Rewrite the rows from the line with "You are a computer-use" through the end of the rows, replacing "screenshot" with "screen image" and leaving everything else the same. Omit the pictures from your answer.
━━━━━━━━━━━━━━━━━━━━━━━━━━━━━━
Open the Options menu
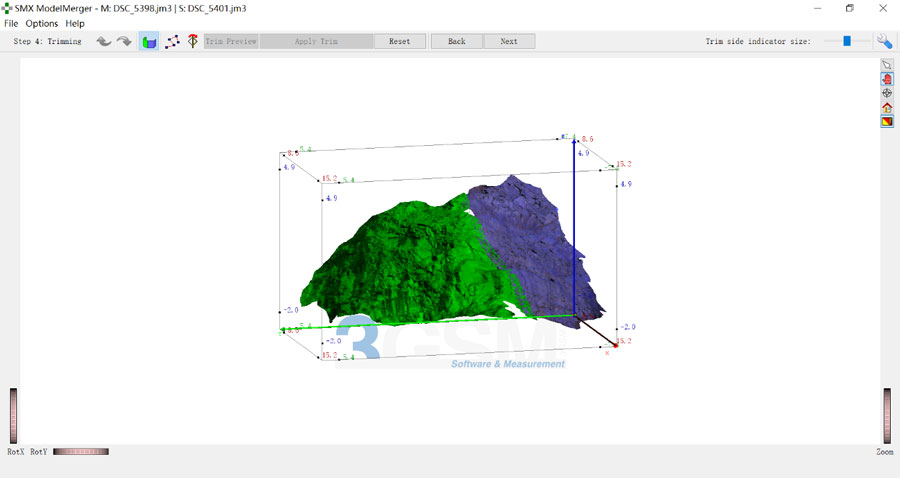This screenshot has height=478, width=900. tap(42, 23)
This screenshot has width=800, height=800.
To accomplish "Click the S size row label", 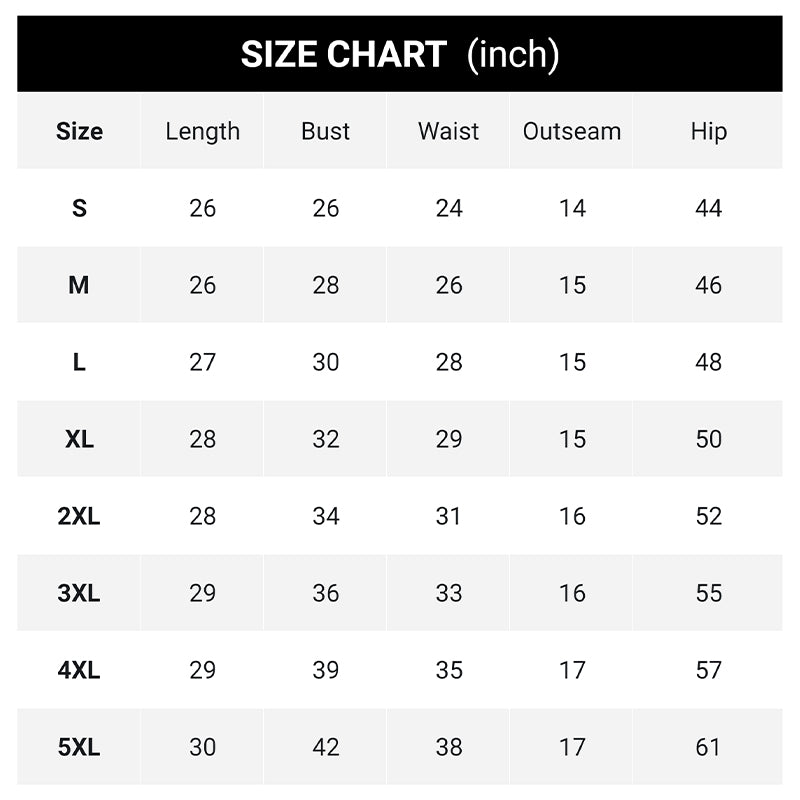I will pyautogui.click(x=79, y=208).
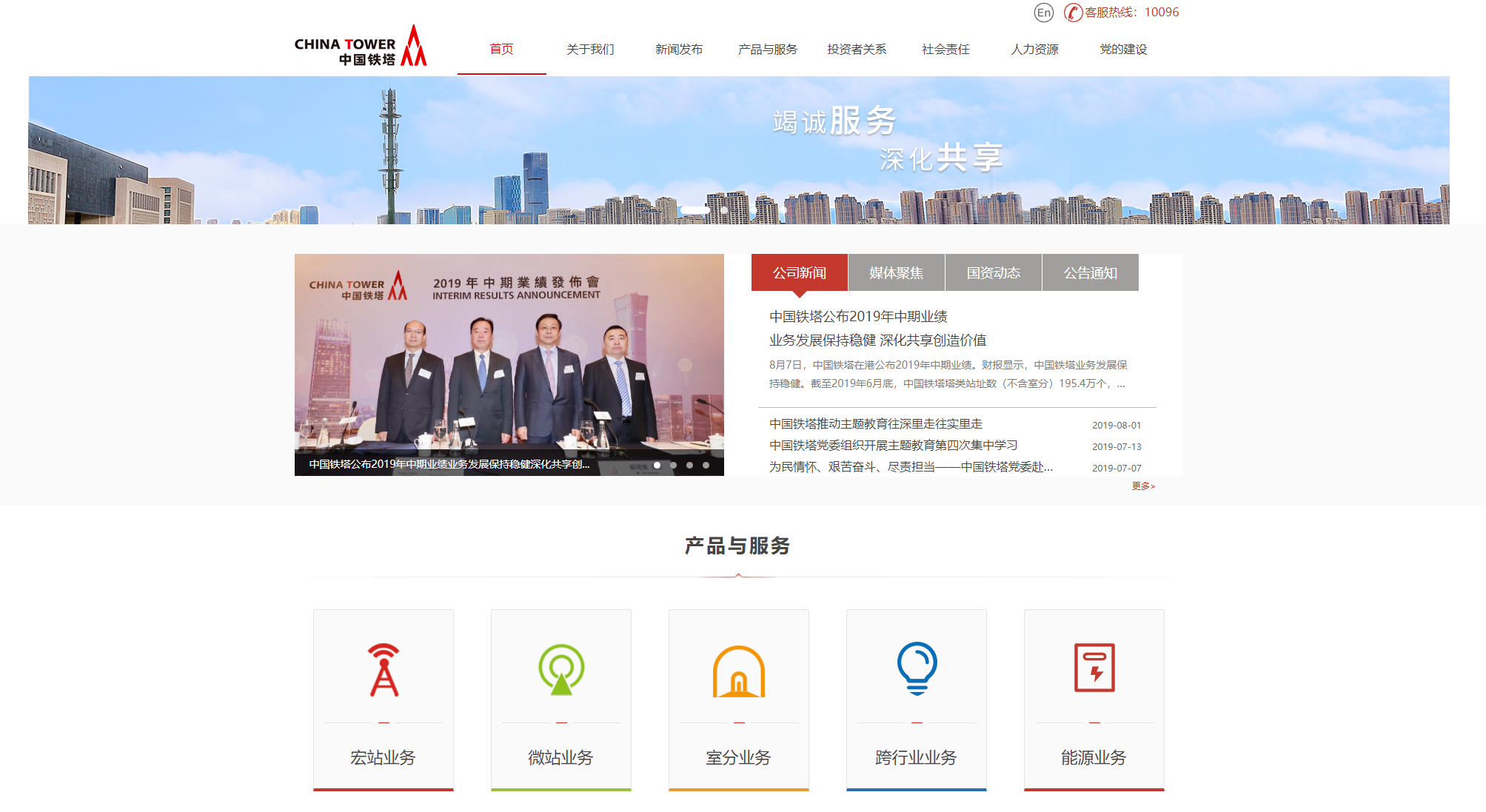The height and width of the screenshot is (812, 1486).
Task: Click the blue lightbulb cross-industry icon
Action: (917, 668)
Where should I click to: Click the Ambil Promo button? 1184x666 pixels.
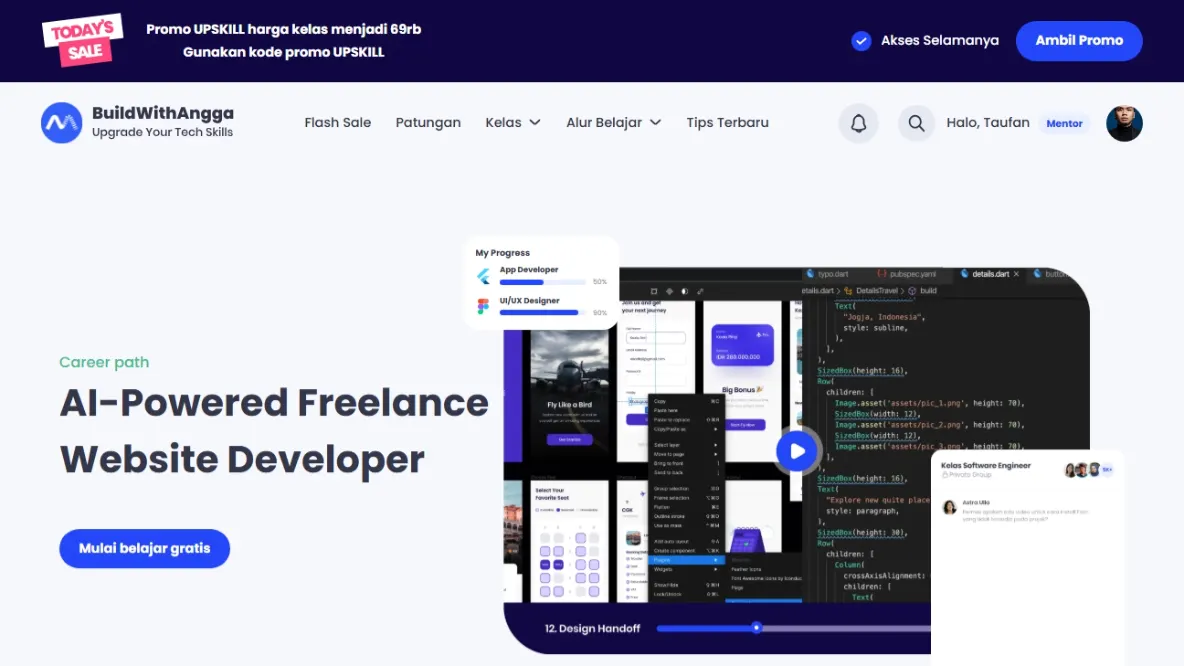1079,41
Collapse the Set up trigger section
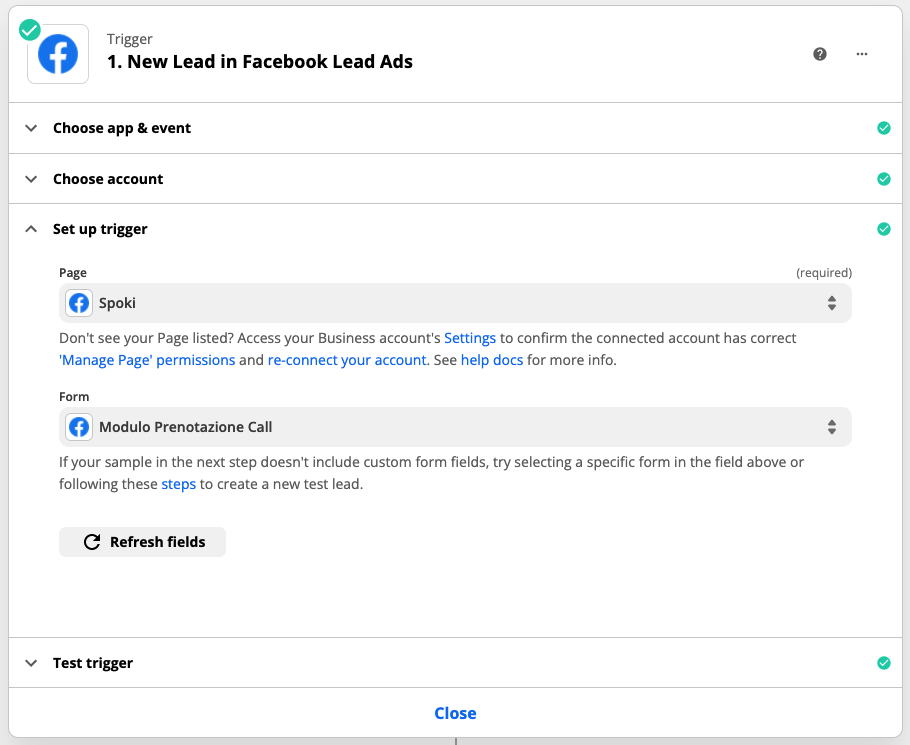The height and width of the screenshot is (745, 910). tap(99, 229)
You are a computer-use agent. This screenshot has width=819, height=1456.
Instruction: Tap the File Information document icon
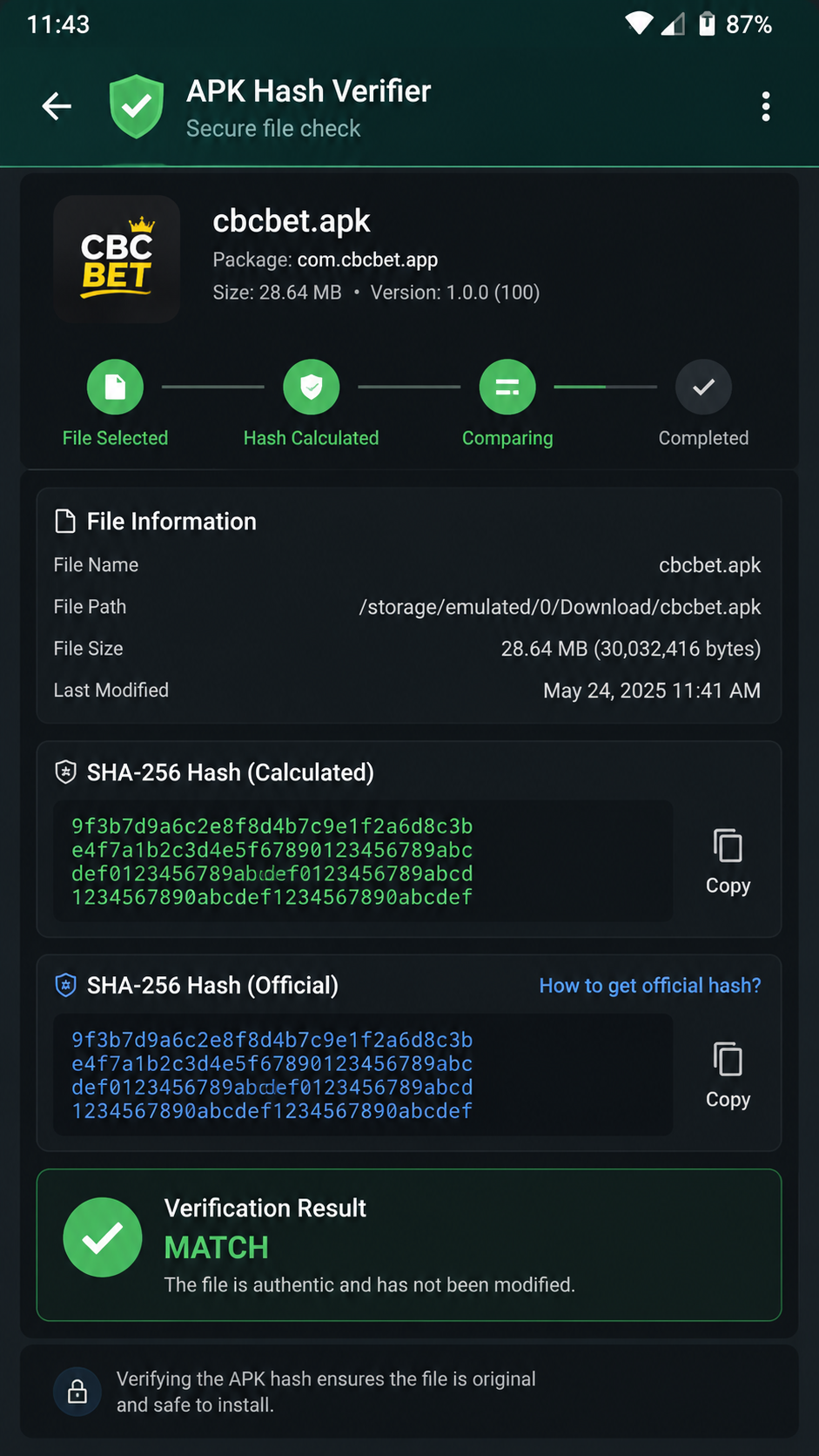point(65,521)
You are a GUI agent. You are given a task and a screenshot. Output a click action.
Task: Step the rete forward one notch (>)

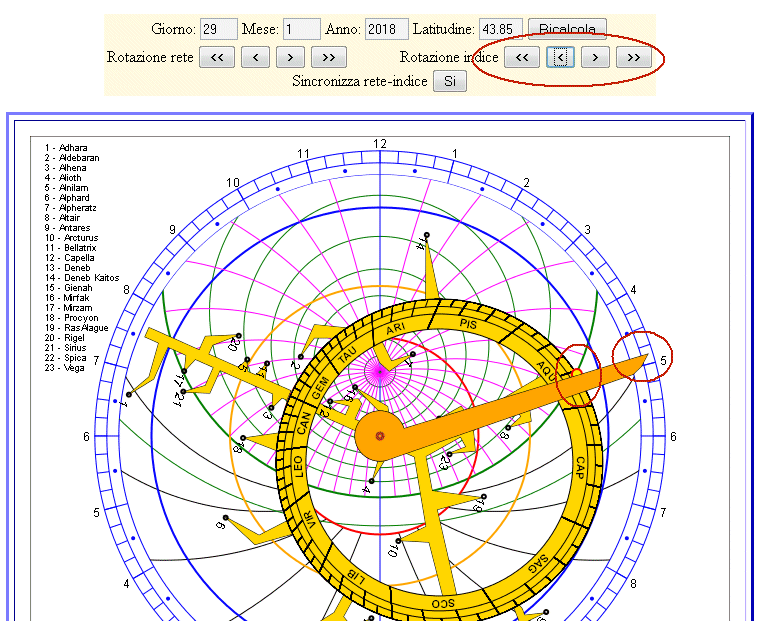(x=291, y=57)
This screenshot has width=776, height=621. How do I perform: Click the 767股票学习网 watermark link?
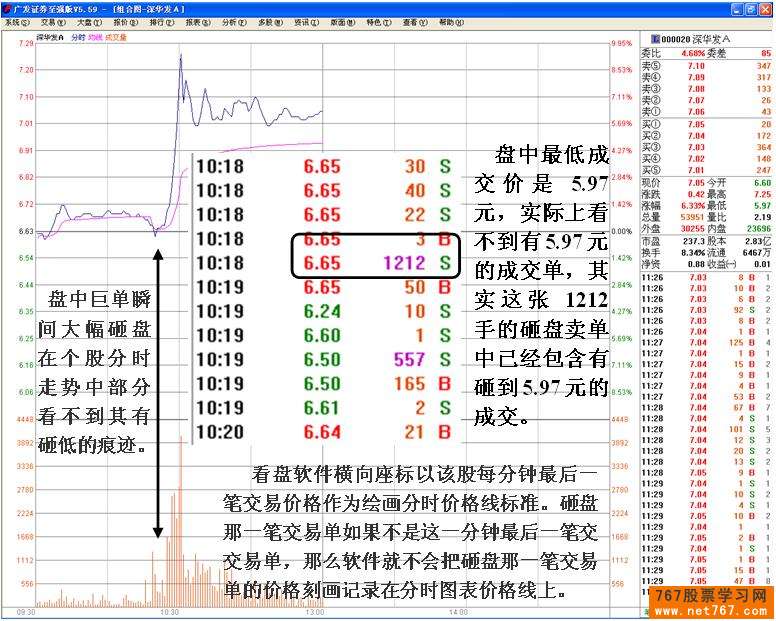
━━━━━━━━━━━━━━━━━━━━━━━━━━━━━━
**Output of the task**
You are a computer-use agent. This screen image has width=819, height=1456.
Instruction: Tap the File Information document icon
point(65,521)
You are a GUI agent. You are given a task and a screen image. Output a click action.
Task: Step the rete forward one notch (>)

(x=291, y=57)
This screen image has width=776, height=621. How do I perform: Click the 767股票学习网 watermark link?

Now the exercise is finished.